Incerto è quindi il futuro di una Siria guidata, non solo ma in gran parte, da ciò che sarà di Hay’at Tahrir al-Sham. Alcuni elementi del recente passato offrono però spunti di riflessione sul possibile approccio del gruppo al governo. Dal 2017, Hts ha costruito e gestito un governo parallelo nella regione di Idlib, nel nord-ovest della Siria.
Questa gestione si è caratterizzata come una sorta di tecnocrazia autoritaria, lontana dal modello di governo estremista di matrice islamista che molti avrebbero immaginato considerato il passato del gruppo. Pur operando in modo autoritario, Hts ha tentato di implementare un sistema di governance e servizi che, sebbene limitato e controverso, segna un’evoluzione rispetto alle sue radici jihadiste, suggerendo una strategia più pragmatica per consolidare il controllo e ottenere legittimità, sebbene non democratico in senso stretto.
L’approccio di Hts nella regione di Idlib è stato inoltre lontano da quello transnazionale proposto da al-Qaeda e Isis, facendo pensare a un gruppo che mira principalmente a consolidare il proprio controllo a livello locale e a presentarsi come una forza legittima all’interno della Siria.
La caduta del regime siriano si è verificata dunque con sorprendente rapidità e, per la maggior parte, senza un eccessivo spargimento di sangue, eccezion fatta per alcuni scontri con le forze russe nel nord della Siria nelle fasi iniziali dell’avanzata delle forze di opposizione.
Questo scenario ha evocato inevitabili paragoni con eventi simili nella regione, come la presa di Kabul da parte dei talebani nel 2021, pur evidenziando importanti differenze.

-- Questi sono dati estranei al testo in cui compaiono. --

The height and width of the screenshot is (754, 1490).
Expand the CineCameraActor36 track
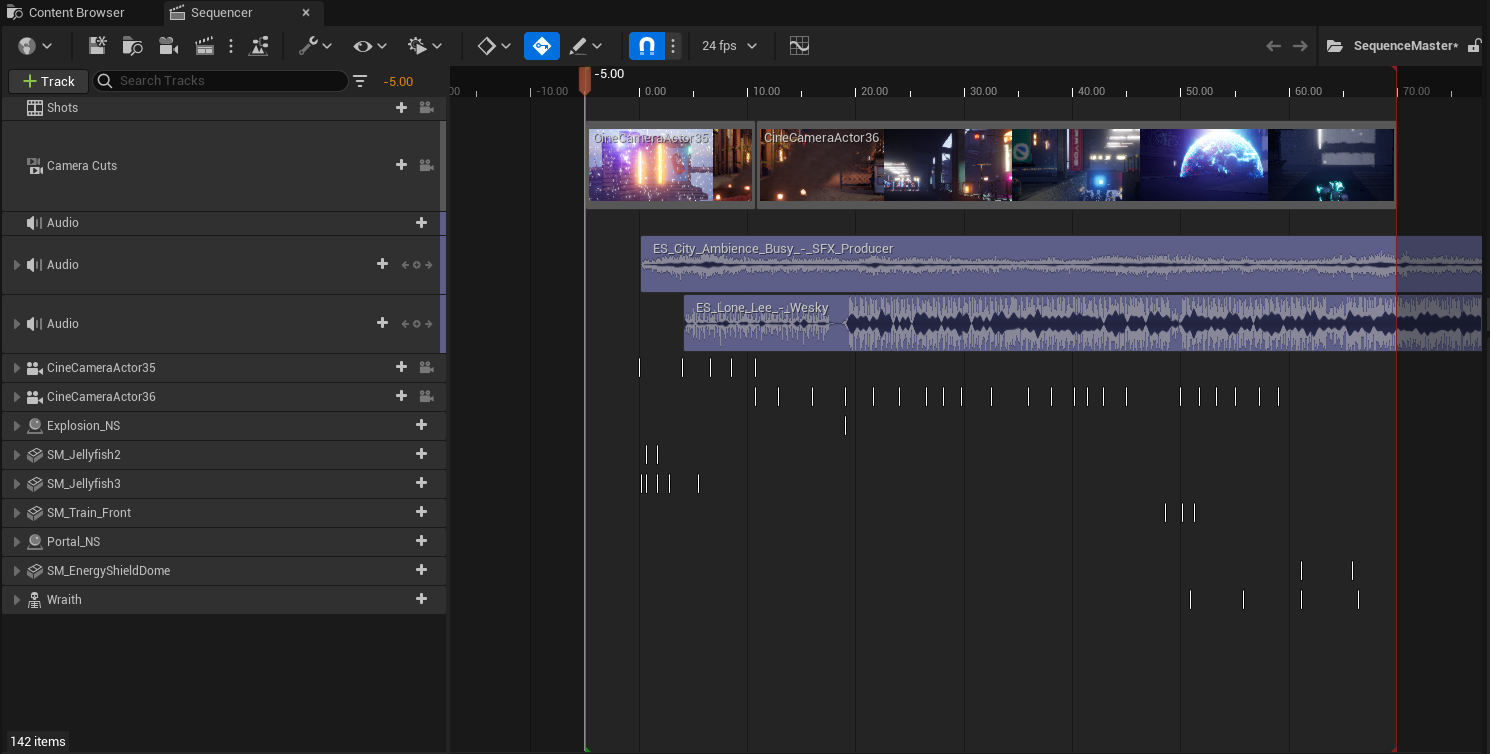[17, 397]
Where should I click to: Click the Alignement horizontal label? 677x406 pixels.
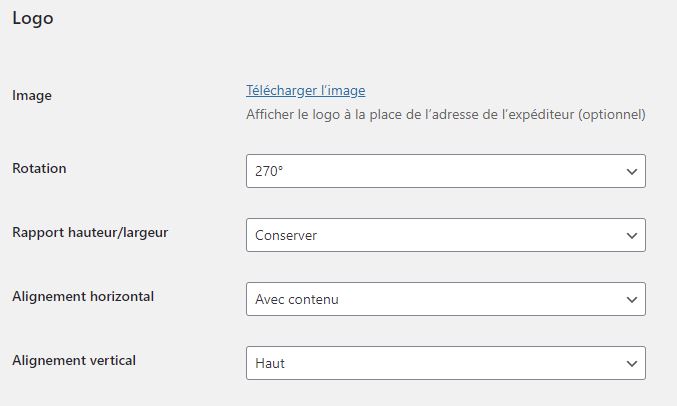click(x=83, y=296)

Non si è trattato di un colpo di stato violento e con un ingente spargimento di sangue. È plausibile che una parte del regime di Bashar al-Asad abbia negoziato durante le avanzate delle forze di opposizione, cercando di preservare una continuità istituzionale e limitare il caos.

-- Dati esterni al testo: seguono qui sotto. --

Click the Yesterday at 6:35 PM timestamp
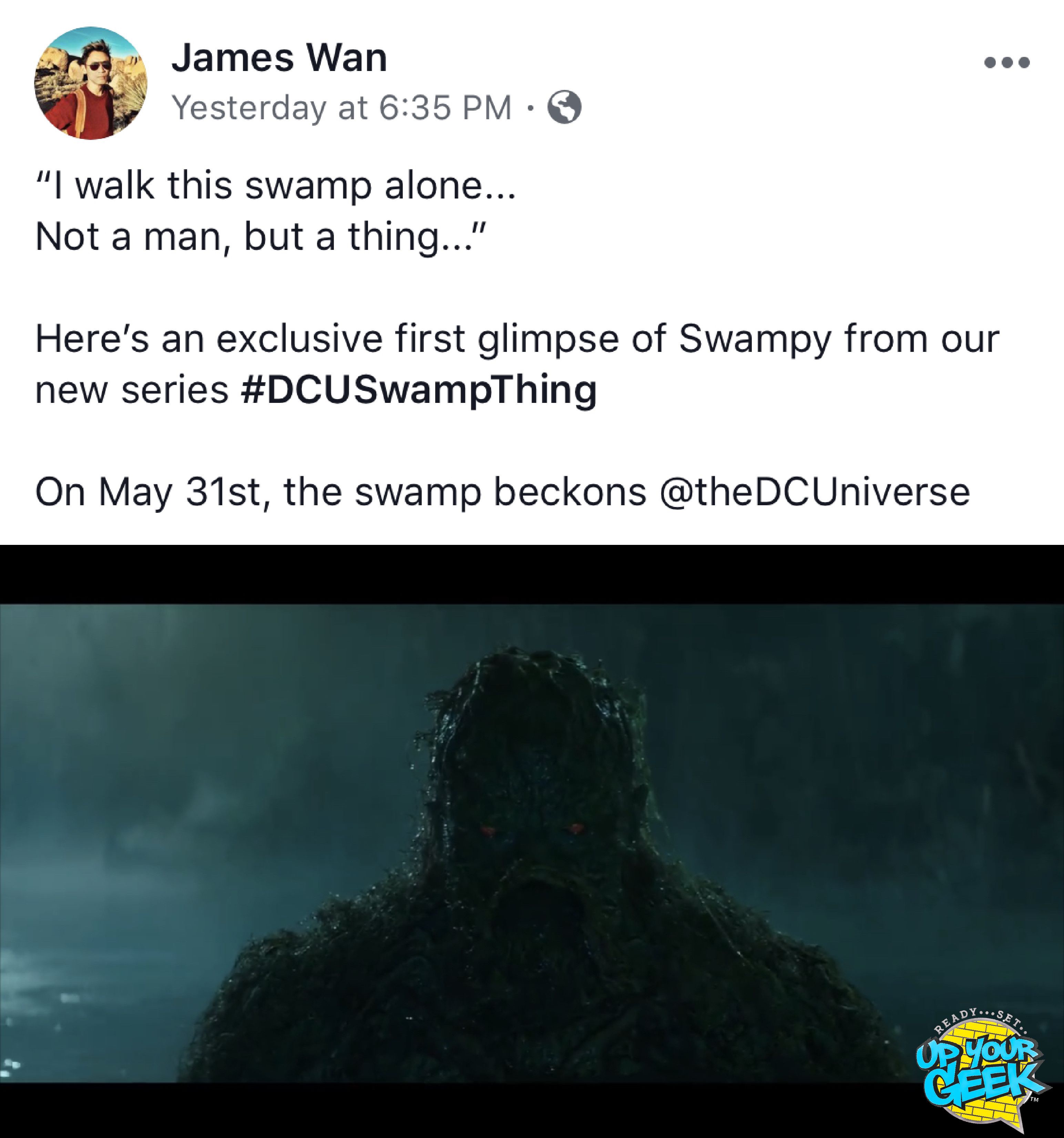Screen dimensions: 1064x1138 (x=342, y=107)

Sulla base di quanto riportato da Al-Jazeera, tutte le istituzioni statali rimarranno operative sotto la supervisione dell’attuale primo ministro Mohammad Ghazi al-Jalali, segnalando una volontà di evitare il collasso totale del sistema statale.
Ipotesi di regime change?
Questa apparente transizione ordinata pone una domanda cruciale: siamo di fronte a un nuovo regime change? Gli esempi di Afghanistan, Iraq e Libia offrono moniti severi sulla fragilità di simili processi. La storia recente insegna che il crollo di un regime autoritario, se non accompagnato da una solida visione politica e da un ampio consenso tra le parti, può gettare un Paese nel caos e in ulteriori conflitti prolungati.
La Siria, già devastata da oltre 13 anni di guerra civile e dal coinvolgimento nella guerra in corso con Israele, non può permettersi di seguire un percorso simile. Per questo, il modo in cui le nuove forze in campo gestiranno questa delicata fase di transizione sarà decisivo per evitare di ripetere gli errori di altre crisi regionali.